Gather every line in the rows below that contains the string "data". Case counts.
►
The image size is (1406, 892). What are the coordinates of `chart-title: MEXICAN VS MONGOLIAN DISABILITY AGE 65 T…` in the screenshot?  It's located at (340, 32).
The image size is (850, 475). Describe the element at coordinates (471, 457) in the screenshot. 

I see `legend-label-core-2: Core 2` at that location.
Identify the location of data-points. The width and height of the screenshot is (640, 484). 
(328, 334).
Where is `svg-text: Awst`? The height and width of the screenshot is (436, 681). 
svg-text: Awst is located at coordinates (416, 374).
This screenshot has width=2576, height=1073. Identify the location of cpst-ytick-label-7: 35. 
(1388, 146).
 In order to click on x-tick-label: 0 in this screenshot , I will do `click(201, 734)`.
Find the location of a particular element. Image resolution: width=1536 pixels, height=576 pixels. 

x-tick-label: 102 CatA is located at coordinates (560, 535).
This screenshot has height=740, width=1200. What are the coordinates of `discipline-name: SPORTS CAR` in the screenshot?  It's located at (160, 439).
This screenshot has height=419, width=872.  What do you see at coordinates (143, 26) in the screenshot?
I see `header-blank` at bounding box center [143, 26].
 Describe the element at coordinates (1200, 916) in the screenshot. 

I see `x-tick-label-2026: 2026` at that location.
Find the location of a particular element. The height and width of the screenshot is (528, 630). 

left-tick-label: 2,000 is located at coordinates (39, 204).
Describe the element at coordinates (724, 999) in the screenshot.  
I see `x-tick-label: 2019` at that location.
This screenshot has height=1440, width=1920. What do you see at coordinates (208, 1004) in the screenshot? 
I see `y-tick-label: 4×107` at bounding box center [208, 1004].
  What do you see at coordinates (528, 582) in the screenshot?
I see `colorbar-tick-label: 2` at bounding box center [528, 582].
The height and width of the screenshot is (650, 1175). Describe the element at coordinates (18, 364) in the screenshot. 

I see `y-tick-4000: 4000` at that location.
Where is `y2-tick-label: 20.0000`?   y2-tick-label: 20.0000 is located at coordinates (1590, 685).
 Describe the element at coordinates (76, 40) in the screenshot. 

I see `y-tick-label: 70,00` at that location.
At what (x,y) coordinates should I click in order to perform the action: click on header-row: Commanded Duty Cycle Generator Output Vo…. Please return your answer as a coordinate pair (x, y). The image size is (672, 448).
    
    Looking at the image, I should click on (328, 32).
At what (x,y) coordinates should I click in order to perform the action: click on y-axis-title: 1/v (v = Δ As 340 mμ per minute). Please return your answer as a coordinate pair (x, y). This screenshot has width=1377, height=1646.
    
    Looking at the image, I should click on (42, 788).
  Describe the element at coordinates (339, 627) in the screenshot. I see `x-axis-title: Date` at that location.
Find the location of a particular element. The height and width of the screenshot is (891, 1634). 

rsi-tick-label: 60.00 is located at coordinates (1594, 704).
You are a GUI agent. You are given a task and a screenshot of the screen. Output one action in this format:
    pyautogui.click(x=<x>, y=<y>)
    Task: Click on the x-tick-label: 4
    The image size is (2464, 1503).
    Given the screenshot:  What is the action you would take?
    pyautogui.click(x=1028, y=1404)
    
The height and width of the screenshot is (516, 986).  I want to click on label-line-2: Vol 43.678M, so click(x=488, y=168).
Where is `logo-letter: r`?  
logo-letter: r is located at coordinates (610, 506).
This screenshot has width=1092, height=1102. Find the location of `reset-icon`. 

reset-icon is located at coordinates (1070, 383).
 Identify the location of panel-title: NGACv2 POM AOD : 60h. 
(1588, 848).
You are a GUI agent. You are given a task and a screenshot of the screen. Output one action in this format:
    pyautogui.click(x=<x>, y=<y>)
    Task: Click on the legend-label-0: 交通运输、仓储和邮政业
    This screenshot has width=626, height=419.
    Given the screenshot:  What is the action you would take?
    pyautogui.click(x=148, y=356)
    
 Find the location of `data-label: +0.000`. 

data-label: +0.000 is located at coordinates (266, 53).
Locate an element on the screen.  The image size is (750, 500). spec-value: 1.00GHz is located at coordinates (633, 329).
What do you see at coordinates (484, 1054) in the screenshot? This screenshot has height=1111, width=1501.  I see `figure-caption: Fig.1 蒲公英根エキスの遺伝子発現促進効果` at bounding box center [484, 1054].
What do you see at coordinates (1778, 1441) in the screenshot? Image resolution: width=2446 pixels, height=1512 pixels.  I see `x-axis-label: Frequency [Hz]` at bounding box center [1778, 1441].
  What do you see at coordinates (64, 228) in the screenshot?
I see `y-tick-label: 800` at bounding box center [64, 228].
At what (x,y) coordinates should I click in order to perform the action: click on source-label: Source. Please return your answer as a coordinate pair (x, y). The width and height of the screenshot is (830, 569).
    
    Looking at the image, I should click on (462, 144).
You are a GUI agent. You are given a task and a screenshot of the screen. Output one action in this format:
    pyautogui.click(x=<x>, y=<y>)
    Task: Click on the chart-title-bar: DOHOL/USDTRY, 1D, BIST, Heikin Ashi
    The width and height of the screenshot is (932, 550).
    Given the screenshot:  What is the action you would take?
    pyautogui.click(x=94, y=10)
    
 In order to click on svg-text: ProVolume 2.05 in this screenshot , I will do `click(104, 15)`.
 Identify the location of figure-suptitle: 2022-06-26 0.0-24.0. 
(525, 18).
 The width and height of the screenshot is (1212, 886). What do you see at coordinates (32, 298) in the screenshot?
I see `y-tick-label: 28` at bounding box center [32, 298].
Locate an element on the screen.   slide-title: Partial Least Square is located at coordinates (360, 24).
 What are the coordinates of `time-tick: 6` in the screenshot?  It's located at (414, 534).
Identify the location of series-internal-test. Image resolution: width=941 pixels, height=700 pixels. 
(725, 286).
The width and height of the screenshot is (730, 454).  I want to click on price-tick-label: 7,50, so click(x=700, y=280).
◄
• **RESPONSE TO THE EXERCISE**:
Identify the location of data-points. The width and height of the screenshot is (640, 484). 
 Find the location of `data-label: +0.000`. 
data-label: +0.000 is located at coordinates (266, 53).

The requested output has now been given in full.